**Exercise goal**
Apart from pictures, transcribe exactly each line from the one containing "Given: Open the Headline field" through the final line of the listing below.

**Material shown**
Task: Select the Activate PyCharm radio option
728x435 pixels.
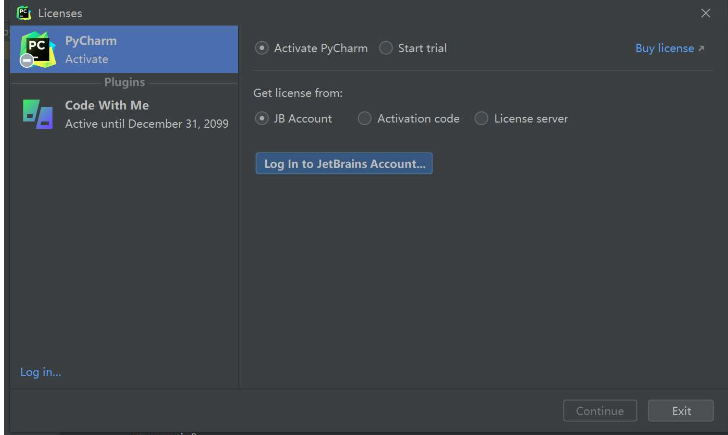Action: pos(262,48)
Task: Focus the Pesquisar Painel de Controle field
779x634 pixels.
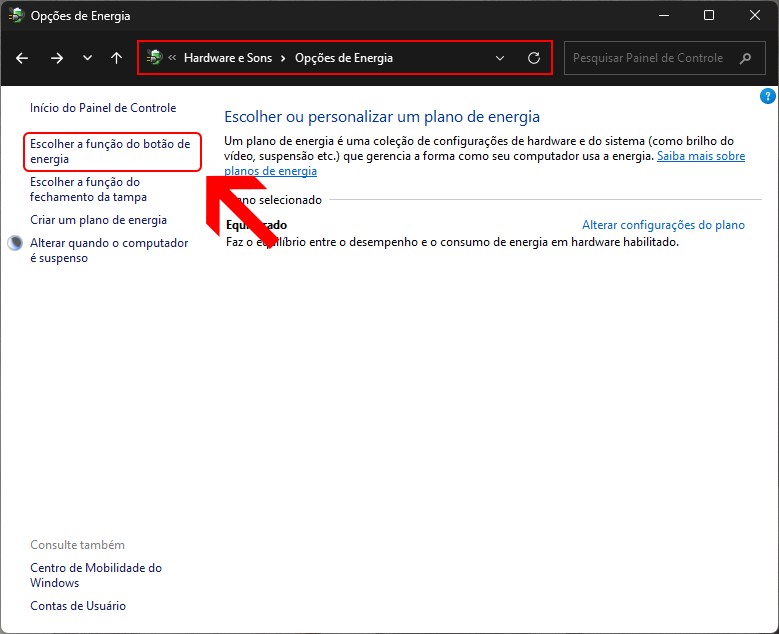Action: click(x=648, y=58)
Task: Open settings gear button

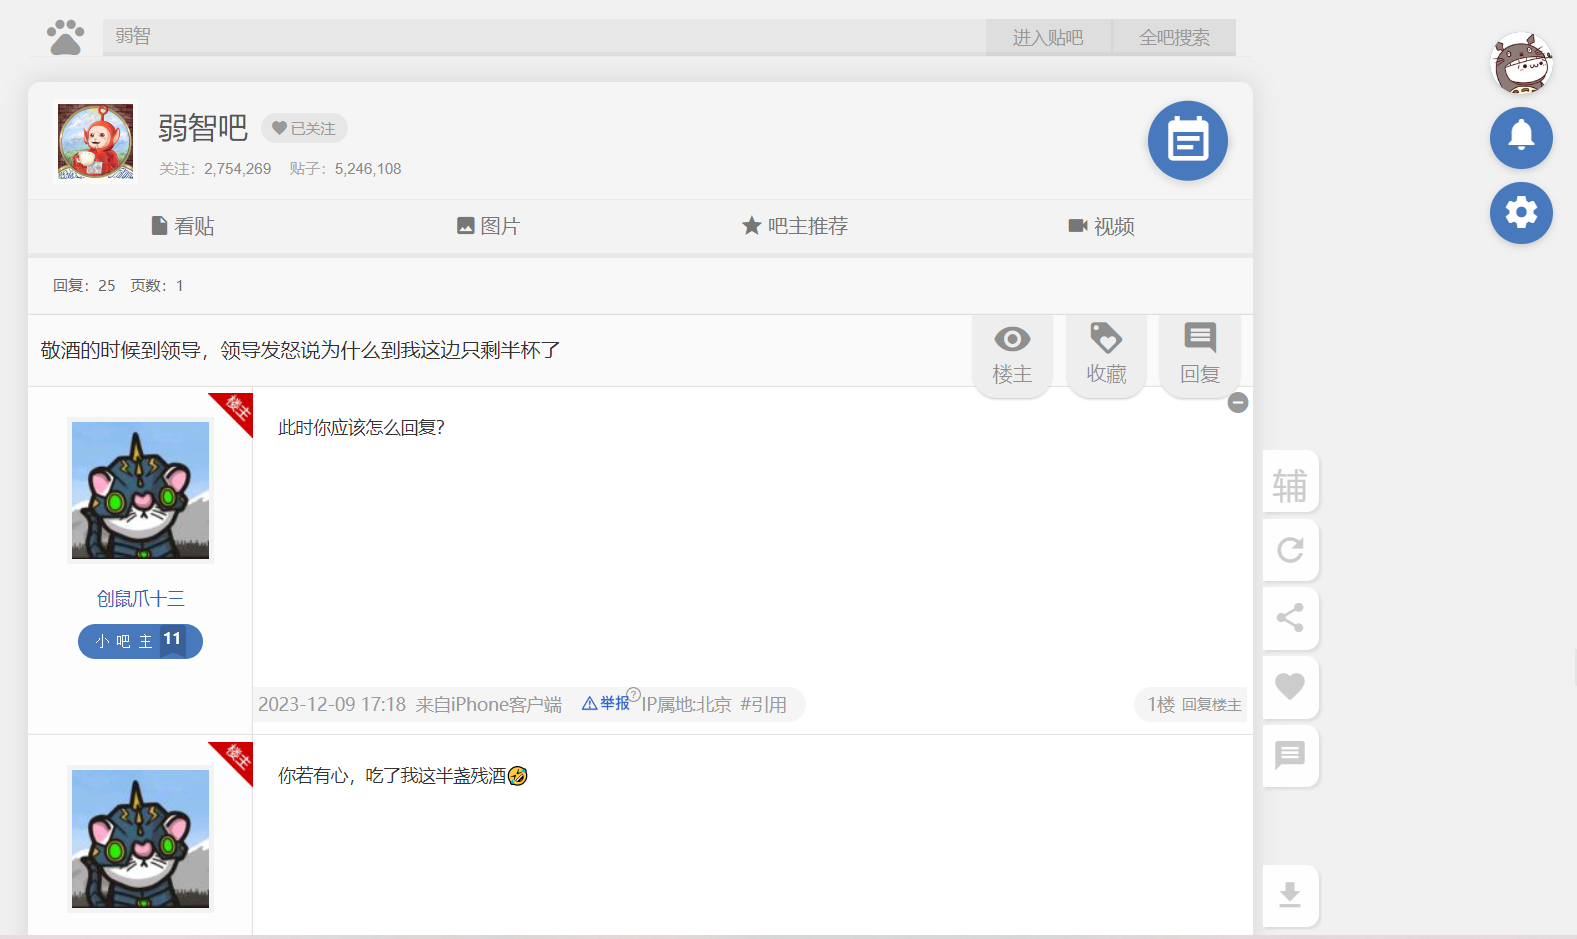Action: pyautogui.click(x=1521, y=213)
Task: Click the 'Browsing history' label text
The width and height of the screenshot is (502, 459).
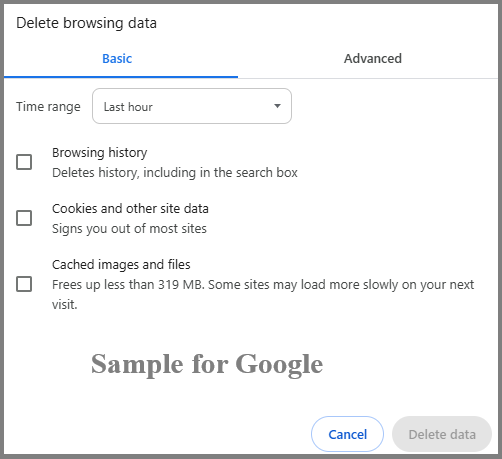Action: point(100,153)
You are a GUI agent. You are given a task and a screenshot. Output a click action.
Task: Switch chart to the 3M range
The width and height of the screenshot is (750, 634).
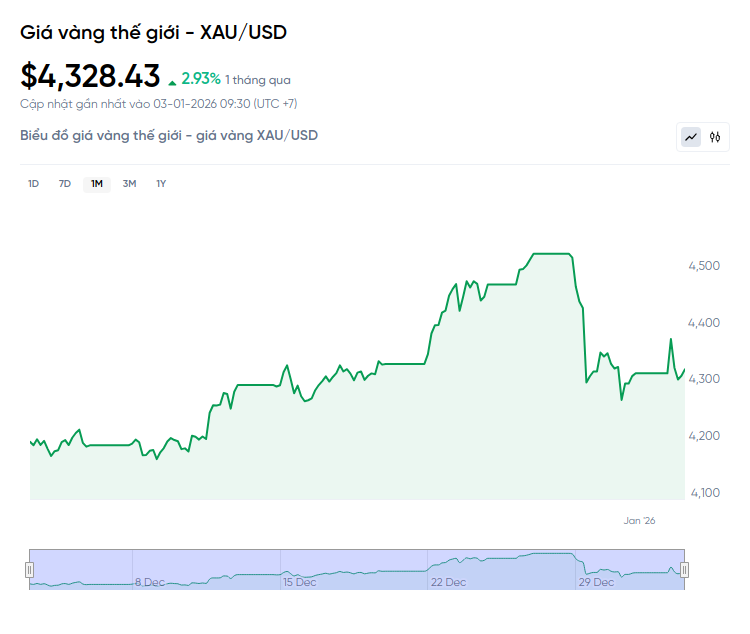[x=129, y=184]
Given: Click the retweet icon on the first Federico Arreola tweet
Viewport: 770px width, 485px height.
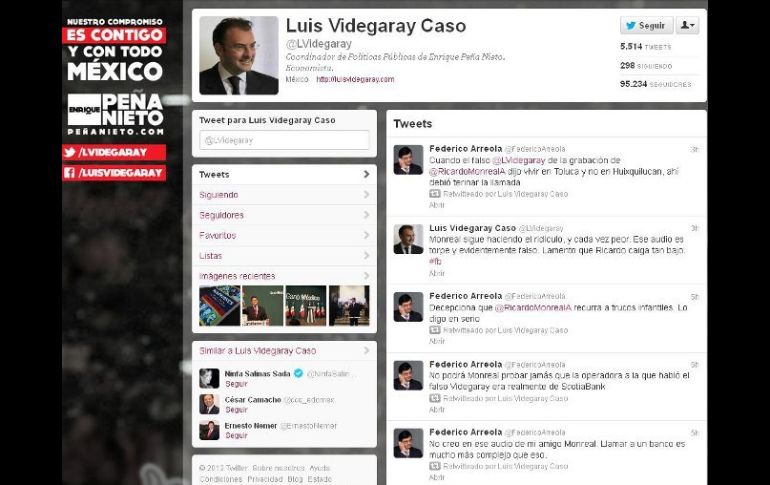Looking at the screenshot, I should coord(435,194).
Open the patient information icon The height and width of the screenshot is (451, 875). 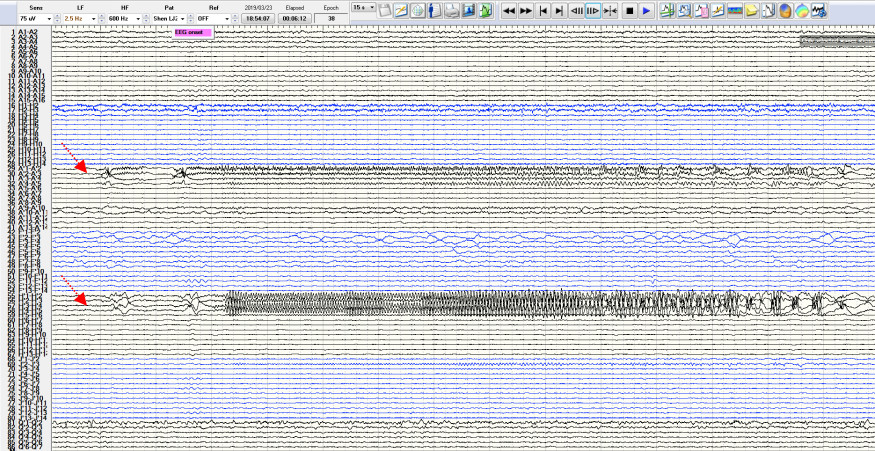pos(434,11)

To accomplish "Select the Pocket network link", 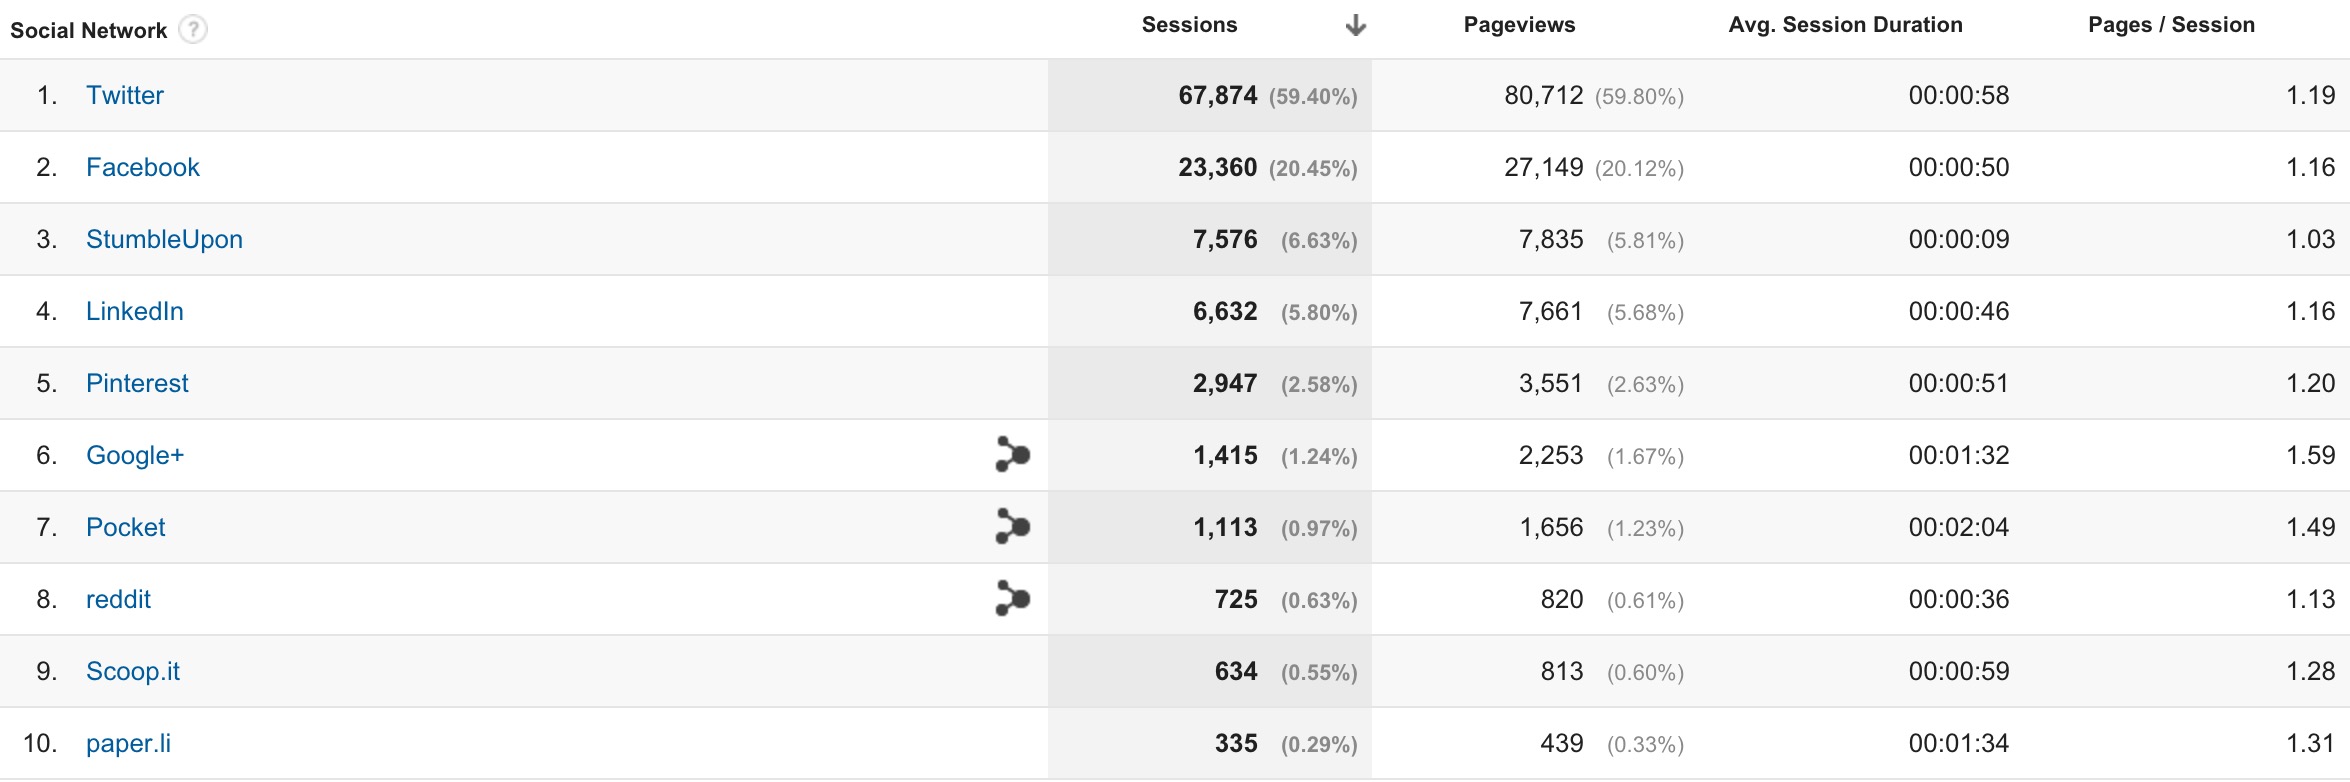I will click(x=126, y=527).
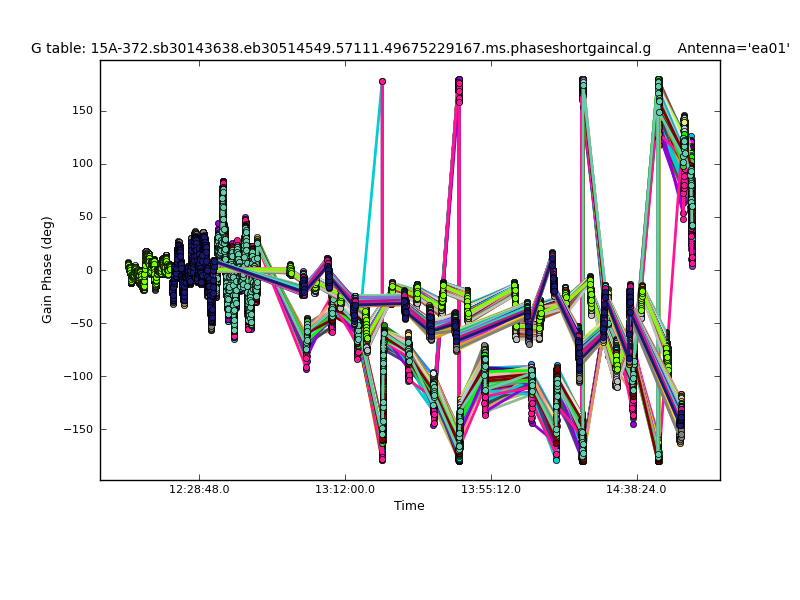Click the 'Time' x-axis label
Viewport: 800px width, 600px height.
[409, 506]
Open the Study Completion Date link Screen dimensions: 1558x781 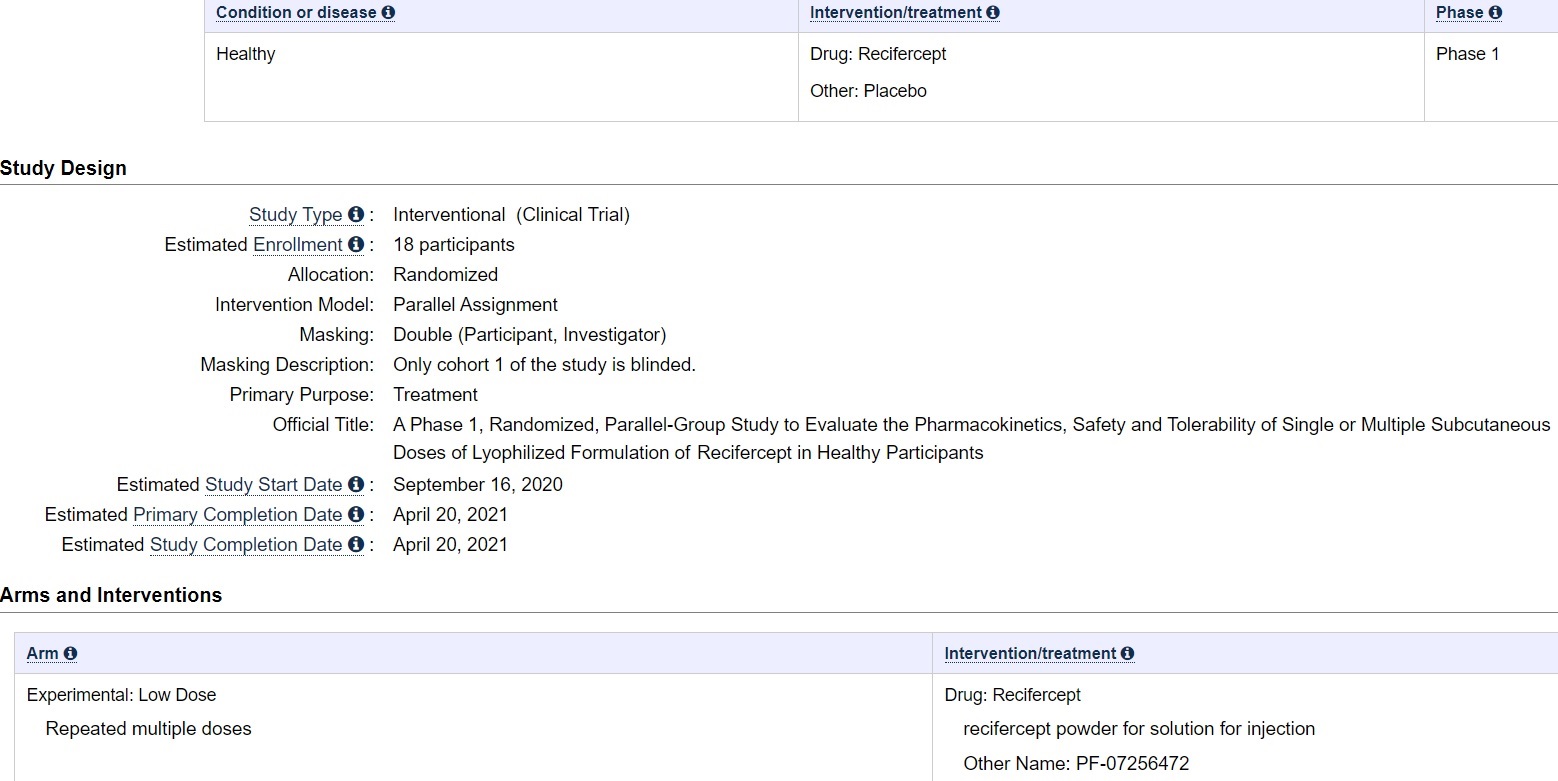(x=245, y=545)
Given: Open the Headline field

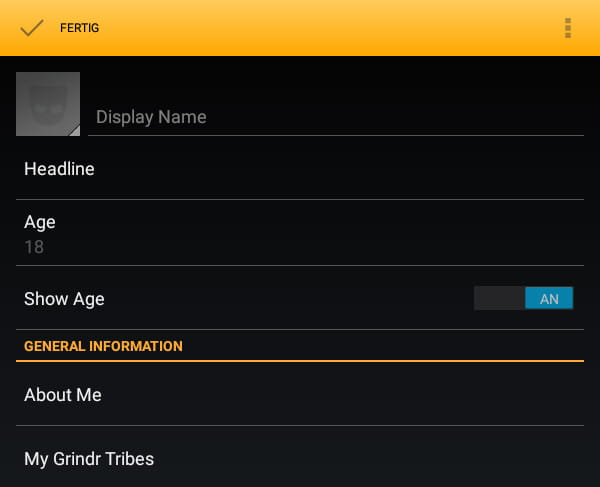Looking at the screenshot, I should (x=300, y=169).
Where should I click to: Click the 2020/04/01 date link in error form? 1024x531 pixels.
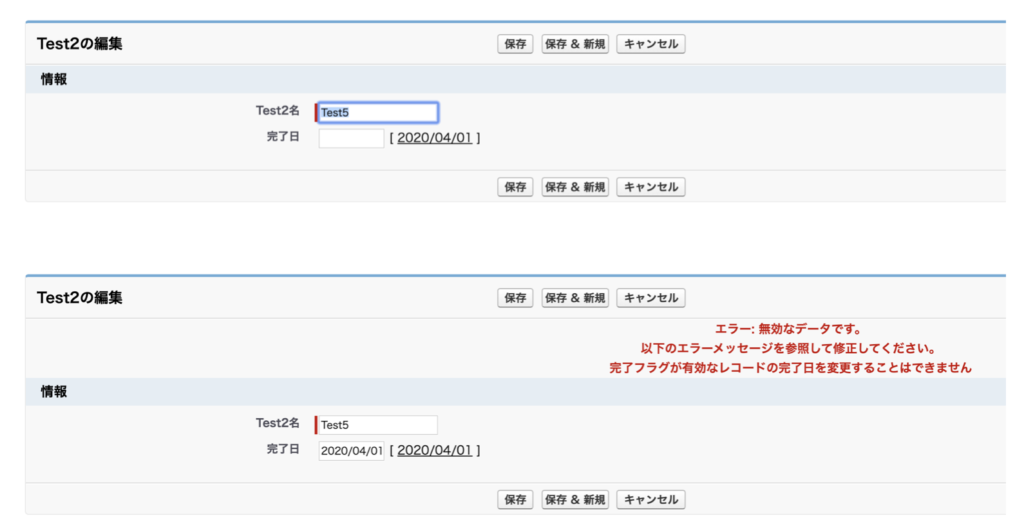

**Task output**
Given: Open the Headline field

Looking at the screenshot, I should (x=300, y=169).
Where should I click to: Click the 2020/04/01 date link in error form? 1024x531 pixels.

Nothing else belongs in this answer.